Apa ya yang harus aku perintahkan untuk Dinda? Aku juga bingung harus menyuruh dia apa.
Setelah hampir sejam Dave duduk dan menunggu Dinda selesai mandi dan bersiap, akhirnya orang yang ditunggu turun.
Kenapa wajahmu tegang sekali? Apa kau takut aku akan menghukum mu? tertawa dalam hati.
"Kenapa lama sekali? Kau mandi atau menyuci?" menyipitkan mata menatap Dinda.
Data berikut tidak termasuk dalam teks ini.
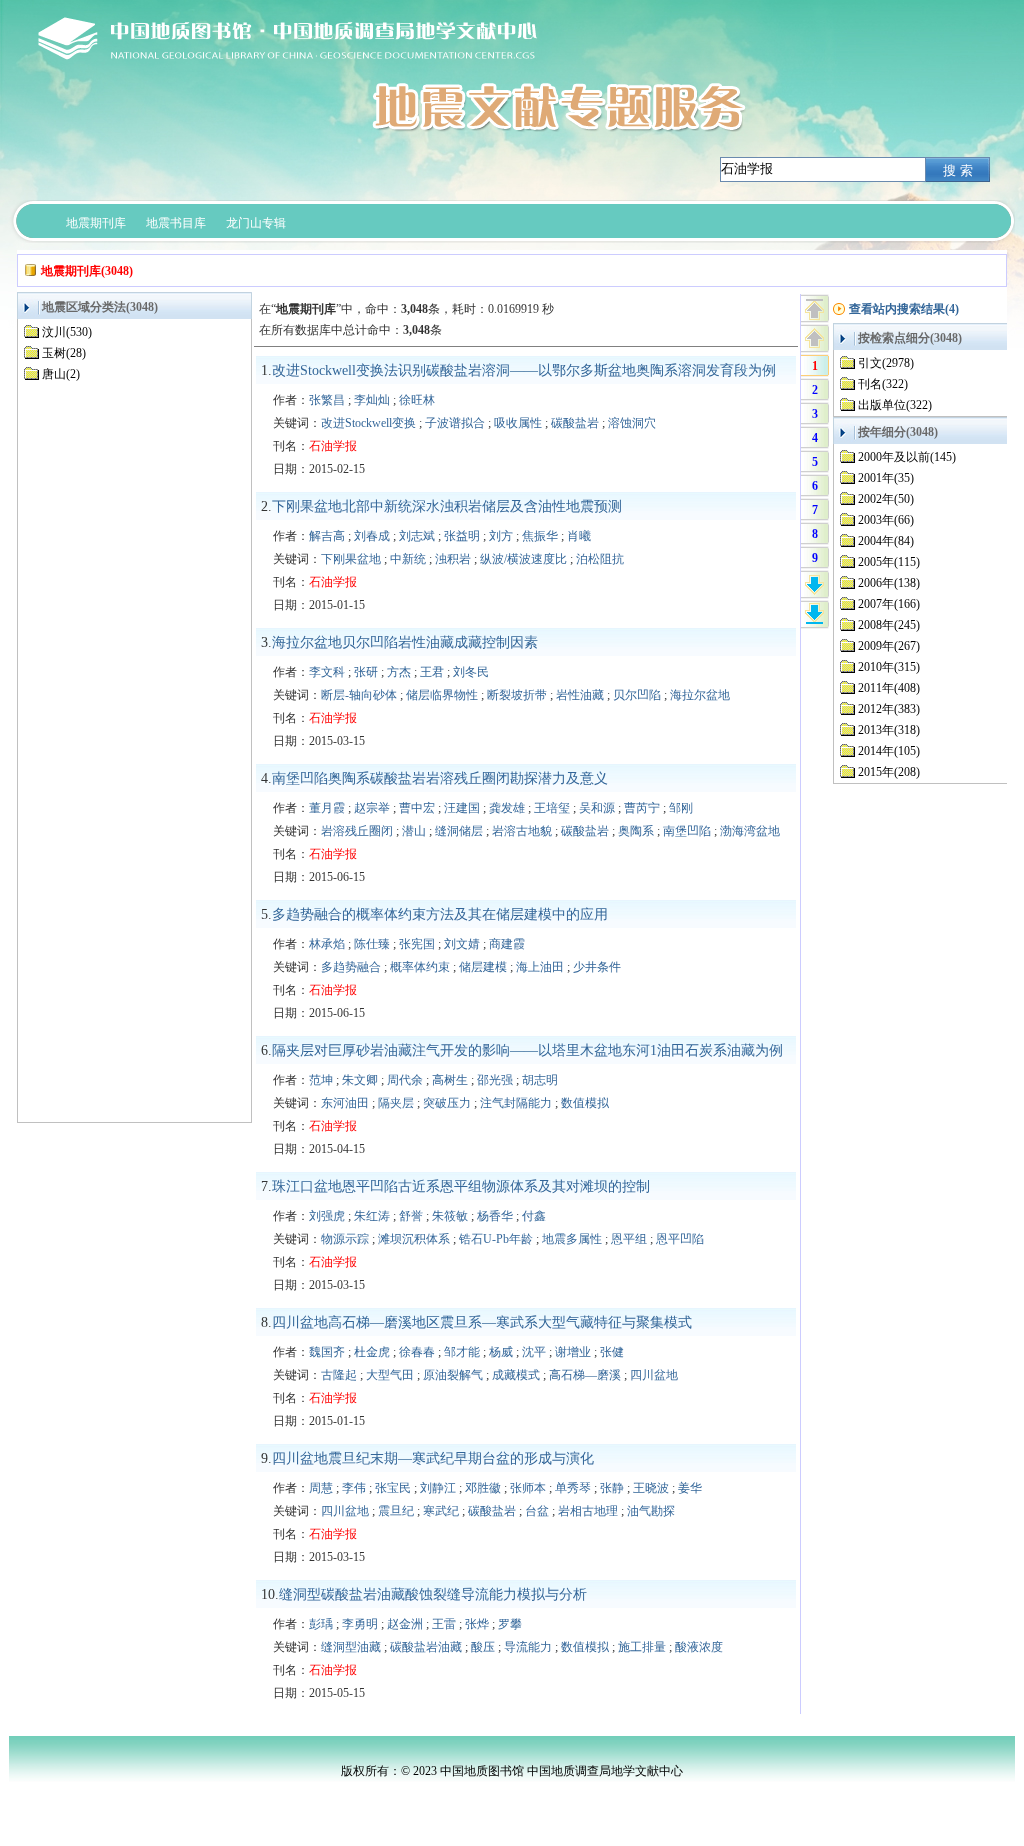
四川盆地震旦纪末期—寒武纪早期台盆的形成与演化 (433, 1458)
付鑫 (534, 1216)
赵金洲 (405, 1624)
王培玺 (552, 808)
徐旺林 (417, 400)
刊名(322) (883, 384)
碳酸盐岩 (575, 423)
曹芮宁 (642, 808)
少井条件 (597, 967)
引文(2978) (886, 363)
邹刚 (681, 808)
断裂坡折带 (517, 695)
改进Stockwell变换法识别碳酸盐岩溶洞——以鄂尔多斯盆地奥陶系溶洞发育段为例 (524, 370)
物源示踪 (345, 1239)
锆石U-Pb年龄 (496, 1239)
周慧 (321, 1488)
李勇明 (360, 1624)
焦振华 (540, 536)
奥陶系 (636, 831)
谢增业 (573, 1352)
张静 (612, 1488)
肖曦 (579, 536)
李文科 (327, 672)
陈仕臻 (372, 944)
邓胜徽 (483, 1488)
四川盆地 (654, 1375)
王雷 (444, 1624)
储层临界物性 (442, 695)
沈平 (534, 1352)
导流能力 (528, 1647)
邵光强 (495, 1080)
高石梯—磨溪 (585, 1375)
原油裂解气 (453, 1375)
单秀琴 (573, 1488)
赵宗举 (372, 808)
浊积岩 (453, 559)
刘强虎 (327, 1216)
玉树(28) (64, 353)
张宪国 (417, 944)
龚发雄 (507, 808)
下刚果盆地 (351, 559)
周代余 (405, 1080)
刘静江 (438, 1488)
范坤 (321, 1080)
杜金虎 (372, 1352)
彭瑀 (321, 1624)
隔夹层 (396, 1103)
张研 (366, 672)
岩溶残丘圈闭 (357, 831)
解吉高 (327, 536)
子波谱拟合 (455, 423)
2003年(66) (886, 520)
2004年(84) (886, 541)
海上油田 (540, 967)
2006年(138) (889, 583)
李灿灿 (372, 400)
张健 (612, 1352)
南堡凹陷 (687, 831)
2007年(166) (889, 604)
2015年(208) (889, 772)
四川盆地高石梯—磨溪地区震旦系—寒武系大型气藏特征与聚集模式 (482, 1322)
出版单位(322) (895, 405)
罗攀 (510, 1624)
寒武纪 (441, 1511)
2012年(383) (889, 709)
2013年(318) (889, 730)
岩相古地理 (588, 1511)
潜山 (414, 831)
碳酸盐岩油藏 (426, 1647)
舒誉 (411, 1216)
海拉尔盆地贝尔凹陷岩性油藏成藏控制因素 (405, 642)
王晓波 (651, 1488)
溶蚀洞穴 (632, 423)
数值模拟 (585, 1103)
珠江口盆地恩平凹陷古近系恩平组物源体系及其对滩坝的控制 (461, 1186)
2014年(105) (889, 751)
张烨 (477, 1624)
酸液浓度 (699, 1647)
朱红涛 (372, 1216)
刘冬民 (471, 672)
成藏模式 (516, 1375)
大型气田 (390, 1375)
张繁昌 (327, 400)
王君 (432, 672)
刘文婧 (462, 944)
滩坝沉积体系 (414, 1239)
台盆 (537, 1511)
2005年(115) (889, 562)
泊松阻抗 (600, 559)
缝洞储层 (459, 831)
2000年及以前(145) (907, 457)
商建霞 (507, 944)
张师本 (528, 1488)
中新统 (408, 559)
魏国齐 (327, 1352)
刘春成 (372, 536)
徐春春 (417, 1352)
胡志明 (540, 1080)
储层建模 (483, 967)
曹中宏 (417, 808)
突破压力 (447, 1103)
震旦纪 (396, 1511)
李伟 (354, 1488)
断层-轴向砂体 (359, 695)
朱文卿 (360, 1080)
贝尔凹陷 (637, 695)
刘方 (501, 536)
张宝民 (393, 1488)
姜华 (690, 1488)
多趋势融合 (351, 967)
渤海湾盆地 (750, 831)
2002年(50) (886, 499)
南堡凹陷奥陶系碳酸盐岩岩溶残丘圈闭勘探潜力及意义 (440, 778)
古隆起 (339, 1375)
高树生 (450, 1080)
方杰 (399, 672)
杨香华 (495, 1216)
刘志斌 (417, 536)
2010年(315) (889, 667)
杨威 (501, 1352)
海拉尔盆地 (700, 695)
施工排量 (642, 1647)
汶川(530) (67, 332)
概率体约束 (420, 967)
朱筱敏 (450, 1216)
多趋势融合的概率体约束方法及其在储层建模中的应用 (440, 914)
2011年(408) (889, 688)
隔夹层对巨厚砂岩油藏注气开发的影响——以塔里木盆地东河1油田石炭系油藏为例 (527, 1050)
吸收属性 (518, 423)
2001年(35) (886, 478)
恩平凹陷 (680, 1239)
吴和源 (597, 808)
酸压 (483, 1647)
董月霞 (327, 808)
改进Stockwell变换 (368, 423)
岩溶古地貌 (522, 831)
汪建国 (462, 808)
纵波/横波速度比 (523, 559)
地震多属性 (572, 1239)
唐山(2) (61, 374)
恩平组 (629, 1239)
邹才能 (462, 1352)
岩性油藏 (580, 695)
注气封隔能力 (516, 1103)
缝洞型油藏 (351, 1647)
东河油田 (345, 1103)
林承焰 (327, 944)
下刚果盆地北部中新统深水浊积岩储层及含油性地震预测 (447, 506)
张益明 (462, 536)
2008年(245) (889, 625)
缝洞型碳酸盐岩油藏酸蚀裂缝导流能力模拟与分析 (433, 1594)
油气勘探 (651, 1511)
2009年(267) (889, 646)
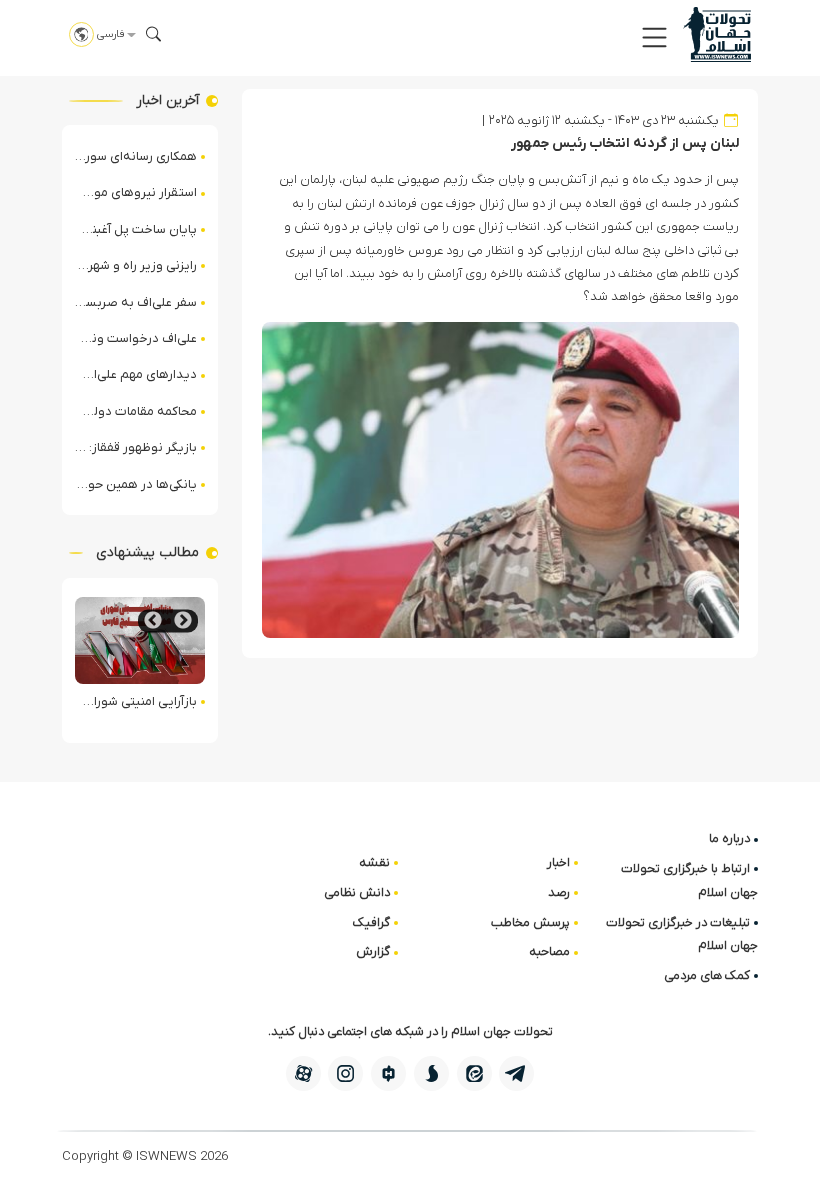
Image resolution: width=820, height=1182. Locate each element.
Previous (183, 620)
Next (153, 620)
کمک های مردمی (707, 975)
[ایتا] (474, 1073)
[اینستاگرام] (345, 1073)
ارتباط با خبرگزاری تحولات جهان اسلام (689, 880)
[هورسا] (388, 1073)
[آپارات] (303, 1073)
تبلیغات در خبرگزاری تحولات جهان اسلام (682, 934)
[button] (654, 37)
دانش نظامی (357, 892)
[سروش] (431, 1073)
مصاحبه (549, 951)
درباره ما (729, 838)
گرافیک (371, 922)
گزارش (373, 951)
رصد (559, 892)
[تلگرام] (516, 1073)
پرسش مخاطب (530, 922)
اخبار (558, 862)
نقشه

Apa aku lama? Mati, lengkap sudah penderitaan ku. Batin Dinda ketakutan.
"Maaf kak." berdiri menundukkan kepala.
__ADS_1
"Ayo kita sarapan. Aku sudah membuatkan sandwich." ajak Dave lalu berjalan menuju dapur. Lalu duduk di kursi meja makan.
Apa? dia membuat sandwich? itu berarti dia yang memasak.
Dinda hanya diam. Dia hanya sibuk memperhatikan dua potong sandwich yang ada didalam piring nya.
Apa ini sandwich yang dia buat? sama sekali tidak terlihat seperti sandwich. Menahan tawa agar Dave tidak memarahinya.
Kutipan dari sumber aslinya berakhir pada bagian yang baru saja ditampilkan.